= Try it =
Look through the data below for the line with "डर (467, 1848)", and transcribe it exactly together with each line after it up to and including the line with "[निकाय चुनाव:पार्टी प्रत्याशियों". Give nothing else.
-- -- --
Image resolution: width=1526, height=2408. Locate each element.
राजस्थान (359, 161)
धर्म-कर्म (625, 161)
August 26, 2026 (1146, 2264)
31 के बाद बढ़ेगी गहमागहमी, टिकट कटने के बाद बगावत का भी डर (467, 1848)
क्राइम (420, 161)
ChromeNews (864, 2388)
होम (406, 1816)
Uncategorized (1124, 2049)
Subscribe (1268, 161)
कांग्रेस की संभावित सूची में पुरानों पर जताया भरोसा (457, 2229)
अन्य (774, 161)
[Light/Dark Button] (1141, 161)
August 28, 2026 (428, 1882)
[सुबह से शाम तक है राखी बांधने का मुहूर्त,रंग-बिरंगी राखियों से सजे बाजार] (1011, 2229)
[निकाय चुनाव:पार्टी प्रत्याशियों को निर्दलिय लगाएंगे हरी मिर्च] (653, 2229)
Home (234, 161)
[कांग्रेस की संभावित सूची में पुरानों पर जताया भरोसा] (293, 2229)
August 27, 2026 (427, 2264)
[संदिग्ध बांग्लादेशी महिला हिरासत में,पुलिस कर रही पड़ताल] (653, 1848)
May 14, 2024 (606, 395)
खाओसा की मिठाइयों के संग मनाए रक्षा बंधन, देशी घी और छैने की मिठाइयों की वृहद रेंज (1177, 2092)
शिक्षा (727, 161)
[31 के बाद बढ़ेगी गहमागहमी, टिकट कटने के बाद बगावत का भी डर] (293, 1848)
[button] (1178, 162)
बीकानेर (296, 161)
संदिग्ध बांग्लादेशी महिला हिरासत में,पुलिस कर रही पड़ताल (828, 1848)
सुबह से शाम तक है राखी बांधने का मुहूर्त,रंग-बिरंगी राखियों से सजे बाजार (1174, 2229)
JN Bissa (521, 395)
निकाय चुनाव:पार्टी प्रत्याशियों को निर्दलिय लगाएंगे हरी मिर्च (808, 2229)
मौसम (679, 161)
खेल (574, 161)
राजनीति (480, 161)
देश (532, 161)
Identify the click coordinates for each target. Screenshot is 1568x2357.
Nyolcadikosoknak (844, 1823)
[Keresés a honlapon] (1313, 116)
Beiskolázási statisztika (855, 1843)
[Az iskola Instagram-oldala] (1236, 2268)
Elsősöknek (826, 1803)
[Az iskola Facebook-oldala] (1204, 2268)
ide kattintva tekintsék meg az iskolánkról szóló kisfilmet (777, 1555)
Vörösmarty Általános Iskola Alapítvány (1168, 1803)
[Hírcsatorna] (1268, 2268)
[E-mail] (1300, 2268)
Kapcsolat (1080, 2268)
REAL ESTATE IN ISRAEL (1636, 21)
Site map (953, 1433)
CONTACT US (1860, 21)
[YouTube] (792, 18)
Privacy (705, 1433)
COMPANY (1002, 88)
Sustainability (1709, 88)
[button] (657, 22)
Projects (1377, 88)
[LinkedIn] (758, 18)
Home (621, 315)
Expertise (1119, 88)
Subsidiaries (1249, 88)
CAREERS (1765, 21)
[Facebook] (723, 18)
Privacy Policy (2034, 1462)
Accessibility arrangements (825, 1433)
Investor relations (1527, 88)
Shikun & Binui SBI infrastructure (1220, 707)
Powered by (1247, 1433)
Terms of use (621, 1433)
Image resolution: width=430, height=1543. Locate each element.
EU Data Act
-- -- --
= Task answer =
31 के बाद बढ़ेगी गहमागहमी, टिकट कटने के बाद बगावत का भी डर (467, 1848)
क्राइम (420, 161)
ChromeNews (864, 2388)
होम (406, 1816)
Uncategorized (1124, 2049)
Subscribe (1268, 161)
कांग्रेस की संभावित सूची में पुरानों पर जताया भरोसा (457, 2229)
अन्य (774, 161)
[Light/Dark Button] (1141, 161)
August 28, 2026 (428, 1882)
[सुबह से शाम तक है राखी बांधने का मुहूर्त,रंग-बिरंगी राखियों से सजे बाजार] (1011, 2229)
[निकाय चुनाव:पार्टी प्रत्याशियों को निर्दलिय लगाएंगे हरी मिर्च] (653, 2229)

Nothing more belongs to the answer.